Leymah Gbowee earned her master's degree at Eastern Mennonite University in 2007. Four years later she shared the Nobel Peace Prize for the women's nonviolent movement she led that helped end the Second Liberian Civil War. Hassan Sheikh Mohamud, the president of Somalia, attended EMU's Summer Peacebuilding Institute in 2001. The university in the Shenandoah Valley, founded by Mennonites in 1917 to keep their young people out of secular colleges, has somehow become one of the most internationally connected institutions in American higher education - not through size or wealth, but through a graduate program in conflict transformation that has trained more than 3,000 peacebuilders from 124 countries.
Eastern Mennonite School opened in 1917 in Harrisonburg with a clear premise: Mennonite young people, the founders believed, were enrolling in secular universities and losing their faith there.

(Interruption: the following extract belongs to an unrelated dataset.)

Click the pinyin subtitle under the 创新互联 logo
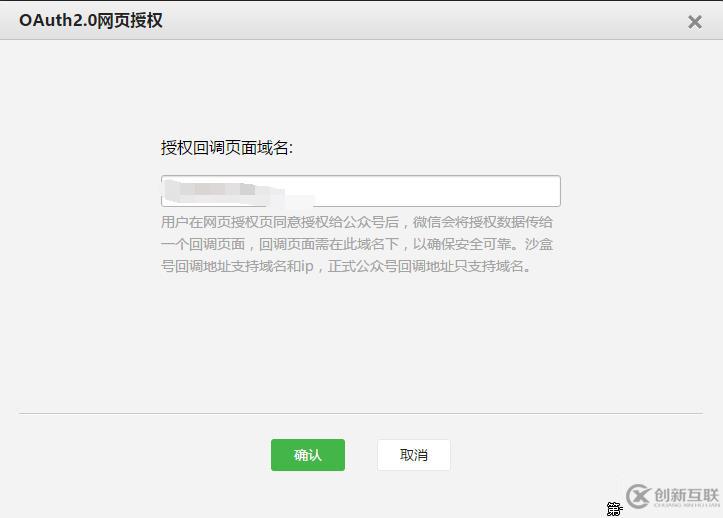Screen dimensions: 723x518 point(687,505)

Bishop George R. Brunk Sr., one of the founders, declared that worldly education was "self-centered, self-exalting, and materialistic." The school would offer an alternative. From the beginning, though, the first registrar - John Early Suter - argued for secular academics alongside Bible classes. That tension between separation and engagement has shaped the institution ever since. In 1947 the school began offering bachelor's degrees in subjects beyond theology and renamed itself Eastern Mennonite College. In 1994 it became Eastern Mennonite University. By then it was serving thousands of students who were not Mennonite at all - drawn to a school that combined peace, social justice, environmental commitment, and community life.
In 1948, EMU admitted a local Black student, making it one of the first historically white colleges in the U.S. South to integrate - sixteen years before the Civil Rights Act of 1964. The decision drew on Mennonite peace-church theology and the practical organizing of a few Mennonite leaders willing to break with the racial conventions of Virginia. The University of Arkansas integrated the same year. Both decisions were quiet by today's standards, but they preceded the larger institutional integrations that came only after federal pressure in the 1960s. EMU's early integration is the kind of historical detail easy to miss in the broader narrative of Southern higher education, but it shaped the institutional culture that decades later made the school plausible as a center for peace and reconciliation work.
EMU hosts the Center for Justice and Peacebuilding, established in 1994. Its graduate program in conflict transformation - a term coined by founding director John Paul Lederach - rejects the language of conflict resolution in favor of something more ambitious: transforming the conditions that produce conflict in the first place. The center has trained over 3,000 people from 124 countries. Its faculty have included Lederach himself, considered a foundational figure in peace studies, and Howard Zehr, whose books made restorative justice a mainstream concept in criminal justice debates. Alumni of CJP have gone on to mediate civil wars, run reconciliation commissions, and head peacebuilding organizations on every inhabited continent. Each year's Summer Peacebuilding Institute draws practitioners working in active conflict zones to study together for four consecutive sessions in Harrisonburg.
EMU's Community Lifestyle Commitment, adopted in 2001, set expectations for behavior on campus that were typical of conservative religious colleges - including a reservation of sexual relationships to heterosexual marriage. The policy was used for years to terminate faculty members in same-sex relationships, alongside heterosexual employees who violated similar standards. In November 2013 the board suspended enforcement of the same-sex relationship policy. On July 16, 2015, EMU added sexual orientation to its non-discrimination policy, allowing the hiring of faculty and staff in same-sex marriages. The decision drew sharp criticism from other Christian colleges, and EMU left the Council for Christian Colleges and Universities later that year. Eight LEED-certified buildings, a major solar array, an environmental studies program, and a cross-cultural travel requirement - all reflect a university still working out what its founding ethic of peace and care obliges it to do.
Located at 38.471N, 78.8795W on the northern edge of Harrisonburg, Virginia, in the Shenandoah Valley. The campus is set against a hillside with views of Massanutten Mountain to the east and the Allegheny Front to the west. Recommended viewing altitude is 3,500 to 5,500 feet for views of the campus in context with downtown Harrisonburg. Nearest airport is Shenandoah Valley Regional (KSHD) about 14 nm south. Watch for valley haze in summer.